>> START Entries provided

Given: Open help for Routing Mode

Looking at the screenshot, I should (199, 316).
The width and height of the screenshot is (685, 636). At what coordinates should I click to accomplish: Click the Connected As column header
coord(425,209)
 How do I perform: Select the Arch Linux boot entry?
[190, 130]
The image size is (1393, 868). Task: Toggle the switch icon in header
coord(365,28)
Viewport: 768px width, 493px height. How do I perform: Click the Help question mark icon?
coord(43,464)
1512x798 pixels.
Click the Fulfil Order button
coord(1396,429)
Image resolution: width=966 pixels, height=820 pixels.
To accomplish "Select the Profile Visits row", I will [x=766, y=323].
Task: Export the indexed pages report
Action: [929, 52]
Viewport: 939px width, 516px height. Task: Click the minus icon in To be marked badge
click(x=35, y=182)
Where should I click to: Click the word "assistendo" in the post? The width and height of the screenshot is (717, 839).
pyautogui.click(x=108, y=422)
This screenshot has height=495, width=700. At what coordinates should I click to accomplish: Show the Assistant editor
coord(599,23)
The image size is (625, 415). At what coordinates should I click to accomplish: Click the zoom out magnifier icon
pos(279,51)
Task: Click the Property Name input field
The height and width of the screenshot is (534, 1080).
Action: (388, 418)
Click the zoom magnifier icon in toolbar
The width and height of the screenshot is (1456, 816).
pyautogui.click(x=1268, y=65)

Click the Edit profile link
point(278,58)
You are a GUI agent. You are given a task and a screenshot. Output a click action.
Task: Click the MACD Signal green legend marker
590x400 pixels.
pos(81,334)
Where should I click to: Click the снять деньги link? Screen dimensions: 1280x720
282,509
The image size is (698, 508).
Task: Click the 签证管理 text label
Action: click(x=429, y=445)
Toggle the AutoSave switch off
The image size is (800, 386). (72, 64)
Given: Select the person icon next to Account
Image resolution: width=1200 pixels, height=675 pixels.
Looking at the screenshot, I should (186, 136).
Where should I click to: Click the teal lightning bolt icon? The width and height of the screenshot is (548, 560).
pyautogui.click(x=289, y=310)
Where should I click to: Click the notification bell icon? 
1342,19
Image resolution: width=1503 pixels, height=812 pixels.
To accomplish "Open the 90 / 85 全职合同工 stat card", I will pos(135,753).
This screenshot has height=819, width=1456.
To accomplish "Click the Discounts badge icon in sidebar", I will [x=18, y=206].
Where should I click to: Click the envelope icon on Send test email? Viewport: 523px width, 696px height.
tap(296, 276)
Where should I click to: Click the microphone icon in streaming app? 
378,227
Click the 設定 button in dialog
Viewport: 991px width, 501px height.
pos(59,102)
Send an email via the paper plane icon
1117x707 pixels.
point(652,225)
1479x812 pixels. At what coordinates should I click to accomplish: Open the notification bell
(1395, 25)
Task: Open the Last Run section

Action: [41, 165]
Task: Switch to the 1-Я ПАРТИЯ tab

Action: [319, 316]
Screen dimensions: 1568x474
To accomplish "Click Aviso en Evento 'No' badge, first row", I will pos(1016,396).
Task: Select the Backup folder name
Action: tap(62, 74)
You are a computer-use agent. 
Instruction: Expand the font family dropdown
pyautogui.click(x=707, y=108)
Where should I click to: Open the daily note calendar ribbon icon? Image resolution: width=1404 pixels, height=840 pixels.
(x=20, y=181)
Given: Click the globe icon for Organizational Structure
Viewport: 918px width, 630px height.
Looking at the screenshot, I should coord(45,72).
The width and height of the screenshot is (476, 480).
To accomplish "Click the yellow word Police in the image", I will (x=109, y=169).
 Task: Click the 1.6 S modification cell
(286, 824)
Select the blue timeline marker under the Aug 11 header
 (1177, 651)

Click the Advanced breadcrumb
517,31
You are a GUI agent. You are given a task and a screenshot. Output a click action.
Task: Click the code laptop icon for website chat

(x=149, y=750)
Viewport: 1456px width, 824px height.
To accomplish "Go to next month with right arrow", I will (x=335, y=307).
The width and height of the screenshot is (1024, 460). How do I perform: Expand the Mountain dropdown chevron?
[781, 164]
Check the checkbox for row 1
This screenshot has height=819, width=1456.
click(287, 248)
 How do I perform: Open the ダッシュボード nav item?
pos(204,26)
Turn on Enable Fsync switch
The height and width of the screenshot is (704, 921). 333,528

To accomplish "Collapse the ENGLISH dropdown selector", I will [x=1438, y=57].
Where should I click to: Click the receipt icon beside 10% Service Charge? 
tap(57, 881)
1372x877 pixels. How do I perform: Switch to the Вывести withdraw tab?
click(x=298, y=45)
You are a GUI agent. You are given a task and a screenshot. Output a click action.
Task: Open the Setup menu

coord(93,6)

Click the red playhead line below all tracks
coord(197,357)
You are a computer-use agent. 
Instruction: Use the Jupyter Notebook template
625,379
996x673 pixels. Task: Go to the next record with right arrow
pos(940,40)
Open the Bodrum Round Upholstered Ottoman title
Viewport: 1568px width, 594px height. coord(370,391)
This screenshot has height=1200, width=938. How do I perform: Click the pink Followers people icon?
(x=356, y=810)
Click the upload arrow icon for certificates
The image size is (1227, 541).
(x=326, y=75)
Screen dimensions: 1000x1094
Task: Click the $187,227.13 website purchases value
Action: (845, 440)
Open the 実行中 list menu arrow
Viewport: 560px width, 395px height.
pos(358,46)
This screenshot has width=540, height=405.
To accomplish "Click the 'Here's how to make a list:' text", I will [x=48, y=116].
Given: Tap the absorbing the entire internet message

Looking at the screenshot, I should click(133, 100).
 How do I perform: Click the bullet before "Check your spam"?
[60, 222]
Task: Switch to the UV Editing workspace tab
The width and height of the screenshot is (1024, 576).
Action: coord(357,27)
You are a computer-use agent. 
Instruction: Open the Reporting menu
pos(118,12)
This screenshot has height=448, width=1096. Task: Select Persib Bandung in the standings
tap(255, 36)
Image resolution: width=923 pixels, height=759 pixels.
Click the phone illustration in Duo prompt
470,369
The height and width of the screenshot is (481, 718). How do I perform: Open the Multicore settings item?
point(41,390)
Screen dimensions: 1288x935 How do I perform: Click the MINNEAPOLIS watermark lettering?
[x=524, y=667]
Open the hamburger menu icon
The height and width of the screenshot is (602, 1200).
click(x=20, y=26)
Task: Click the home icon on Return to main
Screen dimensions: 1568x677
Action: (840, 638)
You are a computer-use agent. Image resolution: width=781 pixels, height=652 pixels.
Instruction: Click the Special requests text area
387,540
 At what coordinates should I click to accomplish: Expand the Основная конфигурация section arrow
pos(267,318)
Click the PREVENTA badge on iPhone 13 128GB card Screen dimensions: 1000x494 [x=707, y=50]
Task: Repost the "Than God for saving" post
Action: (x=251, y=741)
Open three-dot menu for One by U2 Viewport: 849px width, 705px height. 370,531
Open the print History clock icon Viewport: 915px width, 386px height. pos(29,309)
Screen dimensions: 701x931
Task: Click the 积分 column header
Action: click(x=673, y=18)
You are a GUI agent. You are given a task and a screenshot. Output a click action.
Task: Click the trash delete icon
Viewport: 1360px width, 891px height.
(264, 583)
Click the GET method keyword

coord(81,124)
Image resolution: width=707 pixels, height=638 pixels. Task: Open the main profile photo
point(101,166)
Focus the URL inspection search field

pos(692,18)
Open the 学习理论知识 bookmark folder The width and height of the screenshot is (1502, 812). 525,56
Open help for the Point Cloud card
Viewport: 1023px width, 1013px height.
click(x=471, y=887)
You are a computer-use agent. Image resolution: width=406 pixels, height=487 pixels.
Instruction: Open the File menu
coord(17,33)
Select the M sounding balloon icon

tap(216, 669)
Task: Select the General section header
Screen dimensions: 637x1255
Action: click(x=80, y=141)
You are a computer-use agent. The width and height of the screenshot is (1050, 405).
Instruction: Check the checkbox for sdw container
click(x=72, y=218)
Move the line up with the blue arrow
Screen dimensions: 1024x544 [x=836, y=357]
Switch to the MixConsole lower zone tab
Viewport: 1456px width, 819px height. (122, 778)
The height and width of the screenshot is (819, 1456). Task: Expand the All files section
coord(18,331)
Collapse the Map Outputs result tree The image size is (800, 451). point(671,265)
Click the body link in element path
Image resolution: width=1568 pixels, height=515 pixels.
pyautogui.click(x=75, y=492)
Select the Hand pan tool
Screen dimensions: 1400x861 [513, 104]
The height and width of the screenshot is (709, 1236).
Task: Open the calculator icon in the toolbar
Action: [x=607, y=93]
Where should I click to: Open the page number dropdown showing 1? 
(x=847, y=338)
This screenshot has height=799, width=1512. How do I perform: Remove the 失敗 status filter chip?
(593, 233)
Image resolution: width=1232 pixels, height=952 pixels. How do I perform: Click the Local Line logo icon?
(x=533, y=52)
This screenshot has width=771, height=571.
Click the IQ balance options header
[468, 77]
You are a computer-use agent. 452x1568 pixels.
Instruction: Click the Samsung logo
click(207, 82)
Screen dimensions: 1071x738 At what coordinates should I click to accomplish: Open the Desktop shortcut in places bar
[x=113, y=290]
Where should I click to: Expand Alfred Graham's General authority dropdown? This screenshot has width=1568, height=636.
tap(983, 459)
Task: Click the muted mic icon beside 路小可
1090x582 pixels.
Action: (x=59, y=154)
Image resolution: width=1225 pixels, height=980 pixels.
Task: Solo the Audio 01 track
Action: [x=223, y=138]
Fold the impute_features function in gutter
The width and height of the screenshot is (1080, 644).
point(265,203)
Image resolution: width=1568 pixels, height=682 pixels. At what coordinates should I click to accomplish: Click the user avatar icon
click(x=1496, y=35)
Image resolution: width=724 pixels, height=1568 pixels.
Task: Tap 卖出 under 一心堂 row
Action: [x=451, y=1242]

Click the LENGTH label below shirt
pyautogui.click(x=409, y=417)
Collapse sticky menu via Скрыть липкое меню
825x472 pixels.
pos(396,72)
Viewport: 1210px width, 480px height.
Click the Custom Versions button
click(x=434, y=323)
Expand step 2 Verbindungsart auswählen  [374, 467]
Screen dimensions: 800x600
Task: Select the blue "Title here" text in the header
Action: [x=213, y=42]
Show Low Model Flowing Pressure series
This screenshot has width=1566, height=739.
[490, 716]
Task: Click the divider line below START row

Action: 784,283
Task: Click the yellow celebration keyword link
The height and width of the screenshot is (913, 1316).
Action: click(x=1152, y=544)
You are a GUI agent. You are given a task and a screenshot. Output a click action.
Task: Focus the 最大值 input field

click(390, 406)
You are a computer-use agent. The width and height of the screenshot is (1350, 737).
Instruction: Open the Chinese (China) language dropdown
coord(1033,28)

>> END Entries provided

Exercise requirements: Copy out the entries above word for word, starting at the line containing "This screenshot has width=771, height=571." and ending with the line containing "[x=113, y=290]", both included.

Answer to this problem:
This screenshot has width=771, height=571.
Click the IQ balance options header
[468, 77]
You are a computer-use agent. 452x1568 pixels.
Instruction: Click the Samsung logo
click(207, 82)
Screen dimensions: 1071x738 At what coordinates should I click to accomplish: Open the Desktop shortcut in places bar
[x=113, y=290]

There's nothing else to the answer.